The lines to be extracted run from the start of the listing through the line containing "Open the メールリマインダー"; copy them exactly and nothing else.

• • • • • • •

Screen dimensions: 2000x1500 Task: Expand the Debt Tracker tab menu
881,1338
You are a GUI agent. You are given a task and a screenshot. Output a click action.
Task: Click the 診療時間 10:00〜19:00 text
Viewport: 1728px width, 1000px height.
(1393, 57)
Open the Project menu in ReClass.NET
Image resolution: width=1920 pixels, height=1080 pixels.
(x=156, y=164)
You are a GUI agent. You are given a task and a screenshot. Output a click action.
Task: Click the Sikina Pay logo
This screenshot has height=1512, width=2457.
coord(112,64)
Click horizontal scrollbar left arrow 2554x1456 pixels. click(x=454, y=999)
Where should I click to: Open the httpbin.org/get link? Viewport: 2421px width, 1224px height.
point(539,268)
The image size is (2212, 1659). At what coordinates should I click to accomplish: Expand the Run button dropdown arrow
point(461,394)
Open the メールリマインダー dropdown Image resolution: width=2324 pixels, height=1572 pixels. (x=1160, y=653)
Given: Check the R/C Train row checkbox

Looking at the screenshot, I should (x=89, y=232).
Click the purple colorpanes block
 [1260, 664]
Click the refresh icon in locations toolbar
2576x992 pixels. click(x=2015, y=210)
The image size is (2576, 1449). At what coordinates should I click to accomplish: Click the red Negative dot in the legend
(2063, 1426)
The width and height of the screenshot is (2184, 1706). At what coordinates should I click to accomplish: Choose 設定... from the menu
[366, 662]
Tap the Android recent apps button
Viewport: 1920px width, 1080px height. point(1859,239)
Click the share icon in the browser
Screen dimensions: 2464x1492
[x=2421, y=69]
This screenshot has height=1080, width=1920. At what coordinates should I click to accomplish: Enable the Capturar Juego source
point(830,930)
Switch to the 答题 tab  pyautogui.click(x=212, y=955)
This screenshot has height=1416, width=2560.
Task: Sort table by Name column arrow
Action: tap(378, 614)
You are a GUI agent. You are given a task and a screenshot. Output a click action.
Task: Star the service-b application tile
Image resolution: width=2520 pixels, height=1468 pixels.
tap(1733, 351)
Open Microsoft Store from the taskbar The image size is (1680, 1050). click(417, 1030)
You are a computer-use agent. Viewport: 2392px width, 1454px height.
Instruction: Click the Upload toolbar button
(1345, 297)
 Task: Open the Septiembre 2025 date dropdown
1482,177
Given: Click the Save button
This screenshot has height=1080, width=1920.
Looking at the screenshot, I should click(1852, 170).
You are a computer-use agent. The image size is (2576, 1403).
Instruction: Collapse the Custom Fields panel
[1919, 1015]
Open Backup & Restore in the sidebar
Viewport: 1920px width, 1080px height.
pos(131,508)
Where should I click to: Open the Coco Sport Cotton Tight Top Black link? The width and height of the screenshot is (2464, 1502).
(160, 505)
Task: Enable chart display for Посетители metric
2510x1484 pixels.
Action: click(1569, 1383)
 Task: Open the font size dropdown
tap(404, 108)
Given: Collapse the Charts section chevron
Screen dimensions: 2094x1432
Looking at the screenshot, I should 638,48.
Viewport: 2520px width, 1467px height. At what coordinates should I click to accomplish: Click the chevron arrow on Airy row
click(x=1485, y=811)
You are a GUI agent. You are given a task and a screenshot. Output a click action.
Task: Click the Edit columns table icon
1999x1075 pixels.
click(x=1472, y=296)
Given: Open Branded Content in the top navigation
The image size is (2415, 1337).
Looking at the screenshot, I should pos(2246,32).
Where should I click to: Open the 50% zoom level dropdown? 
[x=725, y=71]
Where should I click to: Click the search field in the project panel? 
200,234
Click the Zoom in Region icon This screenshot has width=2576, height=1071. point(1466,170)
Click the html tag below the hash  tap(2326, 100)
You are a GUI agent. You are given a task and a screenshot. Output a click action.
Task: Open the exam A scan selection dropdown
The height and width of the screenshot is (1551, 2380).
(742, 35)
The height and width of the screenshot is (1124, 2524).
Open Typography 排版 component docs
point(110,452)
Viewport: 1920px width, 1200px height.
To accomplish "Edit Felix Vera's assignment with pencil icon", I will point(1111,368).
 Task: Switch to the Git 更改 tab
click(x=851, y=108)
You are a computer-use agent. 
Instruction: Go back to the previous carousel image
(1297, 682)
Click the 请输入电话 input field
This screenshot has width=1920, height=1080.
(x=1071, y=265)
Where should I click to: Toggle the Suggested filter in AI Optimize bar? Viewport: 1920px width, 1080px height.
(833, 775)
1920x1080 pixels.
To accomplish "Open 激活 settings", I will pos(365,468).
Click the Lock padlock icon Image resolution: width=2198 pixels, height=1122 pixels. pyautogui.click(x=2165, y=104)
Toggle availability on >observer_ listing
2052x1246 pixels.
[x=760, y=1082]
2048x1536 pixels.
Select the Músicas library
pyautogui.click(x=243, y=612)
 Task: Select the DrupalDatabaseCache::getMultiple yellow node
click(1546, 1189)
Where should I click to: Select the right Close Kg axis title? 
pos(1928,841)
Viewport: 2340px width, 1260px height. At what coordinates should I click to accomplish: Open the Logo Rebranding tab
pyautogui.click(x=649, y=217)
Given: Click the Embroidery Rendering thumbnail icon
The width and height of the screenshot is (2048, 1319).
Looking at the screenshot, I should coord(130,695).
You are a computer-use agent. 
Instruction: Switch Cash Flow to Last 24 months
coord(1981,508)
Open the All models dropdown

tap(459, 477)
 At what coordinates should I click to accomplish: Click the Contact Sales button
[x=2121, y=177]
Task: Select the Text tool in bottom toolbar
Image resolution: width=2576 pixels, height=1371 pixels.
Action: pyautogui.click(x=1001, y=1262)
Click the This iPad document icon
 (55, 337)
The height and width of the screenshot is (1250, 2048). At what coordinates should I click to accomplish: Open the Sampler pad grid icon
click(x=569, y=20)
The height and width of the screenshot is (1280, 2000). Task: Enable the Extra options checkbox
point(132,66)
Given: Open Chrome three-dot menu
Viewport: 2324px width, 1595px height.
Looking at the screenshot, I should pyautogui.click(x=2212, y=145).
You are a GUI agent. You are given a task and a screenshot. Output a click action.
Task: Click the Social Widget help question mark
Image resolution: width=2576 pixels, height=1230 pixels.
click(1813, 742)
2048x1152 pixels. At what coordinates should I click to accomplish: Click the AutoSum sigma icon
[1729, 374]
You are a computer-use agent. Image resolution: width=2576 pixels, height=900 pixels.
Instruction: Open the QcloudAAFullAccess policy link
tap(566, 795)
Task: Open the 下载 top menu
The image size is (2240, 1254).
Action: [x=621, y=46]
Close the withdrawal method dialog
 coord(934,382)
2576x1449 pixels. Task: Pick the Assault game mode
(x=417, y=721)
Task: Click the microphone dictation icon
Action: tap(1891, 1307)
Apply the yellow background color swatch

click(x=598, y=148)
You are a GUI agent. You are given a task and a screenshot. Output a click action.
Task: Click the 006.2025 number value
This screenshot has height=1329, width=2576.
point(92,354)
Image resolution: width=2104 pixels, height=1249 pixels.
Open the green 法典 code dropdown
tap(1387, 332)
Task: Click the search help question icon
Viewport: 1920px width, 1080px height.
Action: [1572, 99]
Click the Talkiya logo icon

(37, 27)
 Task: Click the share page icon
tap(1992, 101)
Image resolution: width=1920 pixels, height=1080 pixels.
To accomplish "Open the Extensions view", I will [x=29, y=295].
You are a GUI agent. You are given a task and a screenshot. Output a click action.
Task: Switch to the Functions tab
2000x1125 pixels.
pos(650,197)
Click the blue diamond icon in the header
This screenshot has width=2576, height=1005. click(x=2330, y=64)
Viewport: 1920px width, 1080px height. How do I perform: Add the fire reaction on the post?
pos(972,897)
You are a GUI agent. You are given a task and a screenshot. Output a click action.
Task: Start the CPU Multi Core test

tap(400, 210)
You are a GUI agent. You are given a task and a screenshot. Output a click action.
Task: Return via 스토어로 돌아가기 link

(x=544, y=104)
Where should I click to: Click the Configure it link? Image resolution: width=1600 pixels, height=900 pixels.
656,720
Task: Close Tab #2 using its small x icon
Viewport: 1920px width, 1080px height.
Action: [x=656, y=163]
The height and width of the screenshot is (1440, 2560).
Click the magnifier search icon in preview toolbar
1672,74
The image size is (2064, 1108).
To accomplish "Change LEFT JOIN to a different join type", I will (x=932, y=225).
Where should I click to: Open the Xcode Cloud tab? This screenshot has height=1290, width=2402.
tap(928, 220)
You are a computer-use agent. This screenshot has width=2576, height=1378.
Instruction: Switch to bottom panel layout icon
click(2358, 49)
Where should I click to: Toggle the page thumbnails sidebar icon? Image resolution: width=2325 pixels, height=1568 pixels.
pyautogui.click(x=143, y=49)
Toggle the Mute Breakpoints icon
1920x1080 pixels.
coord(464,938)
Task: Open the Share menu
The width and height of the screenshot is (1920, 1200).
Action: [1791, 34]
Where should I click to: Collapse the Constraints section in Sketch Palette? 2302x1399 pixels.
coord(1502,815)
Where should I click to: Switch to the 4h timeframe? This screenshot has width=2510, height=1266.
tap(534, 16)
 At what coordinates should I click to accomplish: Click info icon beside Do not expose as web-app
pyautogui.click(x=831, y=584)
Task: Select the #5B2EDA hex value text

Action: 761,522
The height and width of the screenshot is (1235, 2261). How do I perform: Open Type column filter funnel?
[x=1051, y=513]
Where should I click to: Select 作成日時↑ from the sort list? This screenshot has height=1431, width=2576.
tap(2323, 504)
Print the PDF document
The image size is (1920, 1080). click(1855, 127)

• • • • • • •

Task response →
Screen dimensions: 2000x1500 Task: Expand the Debt Tracker tab menu
881,1338
You are a GUI agent. You are given a task and a screenshot. Output a click action.
Task: Click the 診療時間 10:00〜19:00 text
Viewport: 1728px width, 1000px height.
(1393, 57)
Open the Project menu in ReClass.NET
Image resolution: width=1920 pixels, height=1080 pixels.
(x=156, y=164)
You are a GUI agent. You are given a task and a screenshot. Output a click action.
Task: Click the Sikina Pay logo
This screenshot has height=1512, width=2457.
coord(112,64)
Click horizontal scrollbar left arrow 2554x1456 pixels. click(x=454, y=999)
Where should I click to: Open the httpbin.org/get link? Viewport: 2421px width, 1224px height.
point(539,268)
The image size is (2212, 1659). At what coordinates should I click to accomplish: Expand the Run button dropdown arrow
point(461,394)
Open the メールリマインダー dropdown Image resolution: width=2324 pixels, height=1572 pixels. (x=1160, y=653)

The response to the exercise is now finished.